(Collected data entries)

*** Block opens ***

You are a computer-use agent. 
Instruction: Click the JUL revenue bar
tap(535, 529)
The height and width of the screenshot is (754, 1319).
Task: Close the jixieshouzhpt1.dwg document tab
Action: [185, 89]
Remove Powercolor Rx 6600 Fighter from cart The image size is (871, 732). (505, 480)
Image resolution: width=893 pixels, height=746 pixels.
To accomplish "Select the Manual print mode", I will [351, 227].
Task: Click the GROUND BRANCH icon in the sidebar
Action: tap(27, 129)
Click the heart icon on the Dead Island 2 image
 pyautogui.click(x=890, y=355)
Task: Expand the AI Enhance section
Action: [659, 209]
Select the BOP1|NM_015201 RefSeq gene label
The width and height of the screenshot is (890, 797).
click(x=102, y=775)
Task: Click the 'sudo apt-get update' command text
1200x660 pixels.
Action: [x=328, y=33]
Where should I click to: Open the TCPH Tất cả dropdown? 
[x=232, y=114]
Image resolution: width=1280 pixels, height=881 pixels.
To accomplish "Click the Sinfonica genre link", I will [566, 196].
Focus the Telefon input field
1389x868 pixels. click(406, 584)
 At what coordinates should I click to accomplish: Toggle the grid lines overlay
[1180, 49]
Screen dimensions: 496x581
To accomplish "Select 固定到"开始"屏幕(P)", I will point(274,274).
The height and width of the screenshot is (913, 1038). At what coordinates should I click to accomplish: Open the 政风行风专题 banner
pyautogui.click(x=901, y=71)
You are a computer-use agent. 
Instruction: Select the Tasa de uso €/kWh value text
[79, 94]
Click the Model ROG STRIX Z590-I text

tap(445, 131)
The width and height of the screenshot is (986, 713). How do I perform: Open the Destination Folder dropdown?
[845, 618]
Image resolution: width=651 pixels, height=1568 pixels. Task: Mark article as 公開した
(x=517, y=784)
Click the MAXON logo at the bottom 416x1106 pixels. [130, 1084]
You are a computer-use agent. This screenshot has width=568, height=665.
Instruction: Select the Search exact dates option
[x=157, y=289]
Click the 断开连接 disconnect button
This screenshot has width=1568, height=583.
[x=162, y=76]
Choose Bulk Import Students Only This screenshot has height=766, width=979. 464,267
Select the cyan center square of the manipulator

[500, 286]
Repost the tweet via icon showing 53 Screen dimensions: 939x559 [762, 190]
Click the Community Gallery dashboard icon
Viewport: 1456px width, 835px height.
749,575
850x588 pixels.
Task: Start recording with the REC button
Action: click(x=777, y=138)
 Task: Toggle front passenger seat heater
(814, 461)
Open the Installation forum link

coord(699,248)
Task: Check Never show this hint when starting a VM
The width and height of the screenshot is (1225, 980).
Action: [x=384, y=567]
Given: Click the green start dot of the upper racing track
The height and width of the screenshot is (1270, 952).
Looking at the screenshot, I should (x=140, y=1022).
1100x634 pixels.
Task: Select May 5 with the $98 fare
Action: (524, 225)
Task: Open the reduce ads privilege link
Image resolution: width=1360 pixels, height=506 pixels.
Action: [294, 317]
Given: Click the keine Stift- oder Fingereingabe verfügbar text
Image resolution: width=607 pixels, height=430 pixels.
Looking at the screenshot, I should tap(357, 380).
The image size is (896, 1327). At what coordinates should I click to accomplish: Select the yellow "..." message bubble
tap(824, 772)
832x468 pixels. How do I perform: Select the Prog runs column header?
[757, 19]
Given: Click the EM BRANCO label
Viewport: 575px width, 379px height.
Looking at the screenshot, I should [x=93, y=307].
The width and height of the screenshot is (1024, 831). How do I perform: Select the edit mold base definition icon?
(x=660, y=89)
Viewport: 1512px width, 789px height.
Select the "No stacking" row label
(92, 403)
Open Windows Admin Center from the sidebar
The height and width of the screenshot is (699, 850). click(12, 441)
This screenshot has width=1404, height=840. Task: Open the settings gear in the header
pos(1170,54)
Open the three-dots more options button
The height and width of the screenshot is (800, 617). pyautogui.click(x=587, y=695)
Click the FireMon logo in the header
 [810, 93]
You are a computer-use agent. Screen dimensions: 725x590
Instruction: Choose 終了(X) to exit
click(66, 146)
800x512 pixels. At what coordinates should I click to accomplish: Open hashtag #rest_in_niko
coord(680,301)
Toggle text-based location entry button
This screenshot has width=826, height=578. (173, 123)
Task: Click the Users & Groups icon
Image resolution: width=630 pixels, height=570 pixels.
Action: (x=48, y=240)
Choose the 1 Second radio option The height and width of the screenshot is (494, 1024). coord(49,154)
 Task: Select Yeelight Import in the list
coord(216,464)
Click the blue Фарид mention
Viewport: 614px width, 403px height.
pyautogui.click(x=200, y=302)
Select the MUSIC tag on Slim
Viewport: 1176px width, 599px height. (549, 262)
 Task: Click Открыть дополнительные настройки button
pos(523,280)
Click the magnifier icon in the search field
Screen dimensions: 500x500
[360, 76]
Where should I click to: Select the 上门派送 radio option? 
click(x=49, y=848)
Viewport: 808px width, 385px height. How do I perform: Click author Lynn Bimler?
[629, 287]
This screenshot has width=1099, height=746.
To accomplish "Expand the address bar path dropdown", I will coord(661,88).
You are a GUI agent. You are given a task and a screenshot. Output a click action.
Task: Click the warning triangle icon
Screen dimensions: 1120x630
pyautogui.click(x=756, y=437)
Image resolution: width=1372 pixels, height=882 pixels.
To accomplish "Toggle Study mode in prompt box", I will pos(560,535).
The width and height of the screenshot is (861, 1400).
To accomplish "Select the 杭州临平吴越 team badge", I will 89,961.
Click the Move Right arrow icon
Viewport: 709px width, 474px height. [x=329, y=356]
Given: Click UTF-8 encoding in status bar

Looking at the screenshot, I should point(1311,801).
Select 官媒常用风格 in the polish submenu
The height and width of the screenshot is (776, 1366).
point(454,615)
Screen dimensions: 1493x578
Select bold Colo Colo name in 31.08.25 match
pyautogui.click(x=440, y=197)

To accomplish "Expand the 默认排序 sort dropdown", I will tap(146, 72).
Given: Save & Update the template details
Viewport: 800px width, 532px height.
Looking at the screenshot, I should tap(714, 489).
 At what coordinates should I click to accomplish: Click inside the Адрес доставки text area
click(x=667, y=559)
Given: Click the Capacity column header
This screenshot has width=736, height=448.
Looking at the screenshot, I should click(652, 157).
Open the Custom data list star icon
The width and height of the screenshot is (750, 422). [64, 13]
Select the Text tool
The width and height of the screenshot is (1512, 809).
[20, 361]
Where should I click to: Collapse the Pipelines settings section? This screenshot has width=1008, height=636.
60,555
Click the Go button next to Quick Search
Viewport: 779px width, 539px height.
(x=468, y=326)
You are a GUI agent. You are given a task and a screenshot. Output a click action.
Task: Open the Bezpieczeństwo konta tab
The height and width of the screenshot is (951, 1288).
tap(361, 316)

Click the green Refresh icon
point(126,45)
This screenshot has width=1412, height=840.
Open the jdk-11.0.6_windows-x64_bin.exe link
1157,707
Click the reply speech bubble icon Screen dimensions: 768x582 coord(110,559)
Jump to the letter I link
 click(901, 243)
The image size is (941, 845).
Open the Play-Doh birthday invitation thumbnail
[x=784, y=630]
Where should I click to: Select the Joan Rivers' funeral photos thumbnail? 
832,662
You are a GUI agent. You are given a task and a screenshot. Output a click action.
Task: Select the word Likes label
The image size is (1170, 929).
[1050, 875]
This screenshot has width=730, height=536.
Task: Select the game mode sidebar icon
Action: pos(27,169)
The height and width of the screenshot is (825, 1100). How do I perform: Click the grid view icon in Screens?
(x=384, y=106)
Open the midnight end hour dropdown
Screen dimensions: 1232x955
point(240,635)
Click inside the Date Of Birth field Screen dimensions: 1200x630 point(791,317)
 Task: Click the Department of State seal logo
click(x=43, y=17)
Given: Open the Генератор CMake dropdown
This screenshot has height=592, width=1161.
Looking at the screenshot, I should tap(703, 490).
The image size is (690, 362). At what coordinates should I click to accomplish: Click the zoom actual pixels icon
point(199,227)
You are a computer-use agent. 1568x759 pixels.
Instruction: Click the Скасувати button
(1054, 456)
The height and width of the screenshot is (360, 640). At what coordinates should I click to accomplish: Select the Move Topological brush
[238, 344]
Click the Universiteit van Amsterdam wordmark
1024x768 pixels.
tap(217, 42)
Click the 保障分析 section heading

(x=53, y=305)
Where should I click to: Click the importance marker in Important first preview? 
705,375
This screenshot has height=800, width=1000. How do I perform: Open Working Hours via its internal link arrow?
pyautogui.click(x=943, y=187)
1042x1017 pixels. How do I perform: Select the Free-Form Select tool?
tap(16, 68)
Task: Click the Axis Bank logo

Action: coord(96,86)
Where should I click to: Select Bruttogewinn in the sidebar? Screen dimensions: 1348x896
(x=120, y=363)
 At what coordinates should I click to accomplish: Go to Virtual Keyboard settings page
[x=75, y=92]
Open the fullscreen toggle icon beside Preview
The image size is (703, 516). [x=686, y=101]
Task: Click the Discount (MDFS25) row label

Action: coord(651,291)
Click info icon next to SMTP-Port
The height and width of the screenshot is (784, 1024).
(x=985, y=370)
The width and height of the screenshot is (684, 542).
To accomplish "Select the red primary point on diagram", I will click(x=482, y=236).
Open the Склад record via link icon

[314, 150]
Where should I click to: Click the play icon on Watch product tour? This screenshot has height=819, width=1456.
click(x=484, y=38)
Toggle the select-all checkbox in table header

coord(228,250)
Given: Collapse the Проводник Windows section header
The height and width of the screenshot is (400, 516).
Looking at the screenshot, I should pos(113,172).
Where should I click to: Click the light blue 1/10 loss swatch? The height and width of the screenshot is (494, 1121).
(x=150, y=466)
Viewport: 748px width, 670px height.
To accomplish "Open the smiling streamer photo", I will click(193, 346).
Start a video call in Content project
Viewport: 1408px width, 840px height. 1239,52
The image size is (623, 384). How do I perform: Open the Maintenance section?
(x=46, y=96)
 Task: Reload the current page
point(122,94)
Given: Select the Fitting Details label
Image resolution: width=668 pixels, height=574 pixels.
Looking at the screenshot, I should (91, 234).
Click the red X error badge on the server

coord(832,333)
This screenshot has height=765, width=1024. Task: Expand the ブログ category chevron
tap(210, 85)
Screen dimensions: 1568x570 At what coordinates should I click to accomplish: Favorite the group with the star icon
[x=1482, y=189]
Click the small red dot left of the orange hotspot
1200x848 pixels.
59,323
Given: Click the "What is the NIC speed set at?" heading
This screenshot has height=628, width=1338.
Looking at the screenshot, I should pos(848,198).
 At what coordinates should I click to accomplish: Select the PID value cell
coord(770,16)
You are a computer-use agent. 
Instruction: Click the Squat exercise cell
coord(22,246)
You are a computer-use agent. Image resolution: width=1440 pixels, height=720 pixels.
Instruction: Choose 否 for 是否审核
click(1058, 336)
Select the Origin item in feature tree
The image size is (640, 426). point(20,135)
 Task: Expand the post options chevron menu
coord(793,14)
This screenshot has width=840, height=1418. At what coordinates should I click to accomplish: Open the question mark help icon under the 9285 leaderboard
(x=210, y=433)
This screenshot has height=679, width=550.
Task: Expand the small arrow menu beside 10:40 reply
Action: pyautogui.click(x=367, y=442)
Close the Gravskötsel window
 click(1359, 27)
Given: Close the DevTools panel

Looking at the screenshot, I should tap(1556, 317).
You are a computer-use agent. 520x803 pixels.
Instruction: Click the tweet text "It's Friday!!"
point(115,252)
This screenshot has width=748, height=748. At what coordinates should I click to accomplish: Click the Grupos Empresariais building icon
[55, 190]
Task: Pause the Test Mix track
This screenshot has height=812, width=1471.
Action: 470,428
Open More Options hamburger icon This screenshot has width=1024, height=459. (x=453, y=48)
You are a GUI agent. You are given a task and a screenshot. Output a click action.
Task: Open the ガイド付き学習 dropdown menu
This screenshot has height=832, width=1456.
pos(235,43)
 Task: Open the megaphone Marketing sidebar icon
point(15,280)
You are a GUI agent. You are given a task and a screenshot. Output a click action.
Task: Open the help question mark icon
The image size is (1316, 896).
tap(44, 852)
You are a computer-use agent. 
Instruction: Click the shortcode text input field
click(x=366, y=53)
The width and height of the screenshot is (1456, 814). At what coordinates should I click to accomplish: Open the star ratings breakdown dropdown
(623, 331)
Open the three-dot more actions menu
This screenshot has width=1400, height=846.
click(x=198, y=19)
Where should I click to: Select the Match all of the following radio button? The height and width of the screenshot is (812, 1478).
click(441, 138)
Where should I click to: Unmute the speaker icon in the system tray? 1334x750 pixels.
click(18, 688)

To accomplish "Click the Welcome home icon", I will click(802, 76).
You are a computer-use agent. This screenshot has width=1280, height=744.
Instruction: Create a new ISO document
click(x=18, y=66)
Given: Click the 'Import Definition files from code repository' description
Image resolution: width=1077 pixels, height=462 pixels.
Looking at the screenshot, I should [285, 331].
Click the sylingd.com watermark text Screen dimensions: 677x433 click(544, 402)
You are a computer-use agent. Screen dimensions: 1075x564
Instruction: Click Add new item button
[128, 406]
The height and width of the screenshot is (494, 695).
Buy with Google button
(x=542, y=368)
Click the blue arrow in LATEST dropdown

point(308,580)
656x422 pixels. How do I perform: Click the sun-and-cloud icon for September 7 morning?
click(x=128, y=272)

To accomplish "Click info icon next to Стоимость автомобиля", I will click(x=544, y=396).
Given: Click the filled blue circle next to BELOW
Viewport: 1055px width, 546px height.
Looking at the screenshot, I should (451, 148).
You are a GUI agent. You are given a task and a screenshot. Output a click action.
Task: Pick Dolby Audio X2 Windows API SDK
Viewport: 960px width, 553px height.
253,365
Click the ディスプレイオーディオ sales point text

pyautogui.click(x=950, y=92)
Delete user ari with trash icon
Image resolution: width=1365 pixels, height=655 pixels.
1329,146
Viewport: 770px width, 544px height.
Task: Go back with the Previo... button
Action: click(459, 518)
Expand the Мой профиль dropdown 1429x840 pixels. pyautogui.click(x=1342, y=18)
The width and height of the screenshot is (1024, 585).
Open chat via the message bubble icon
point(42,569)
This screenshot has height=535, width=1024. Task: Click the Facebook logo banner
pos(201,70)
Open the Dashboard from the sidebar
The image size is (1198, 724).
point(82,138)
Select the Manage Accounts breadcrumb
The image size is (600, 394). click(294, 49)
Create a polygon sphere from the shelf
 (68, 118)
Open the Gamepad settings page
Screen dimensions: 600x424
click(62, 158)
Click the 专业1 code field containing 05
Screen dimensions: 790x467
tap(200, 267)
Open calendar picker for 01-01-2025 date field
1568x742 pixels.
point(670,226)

*** Block closes ***

In the lines above, find the word "track" and copy every line it occurs in.

* ANSWER TO THIS TASK *
Given: Click the green start dot of the upper racing track
Task: Pause the Test Mix track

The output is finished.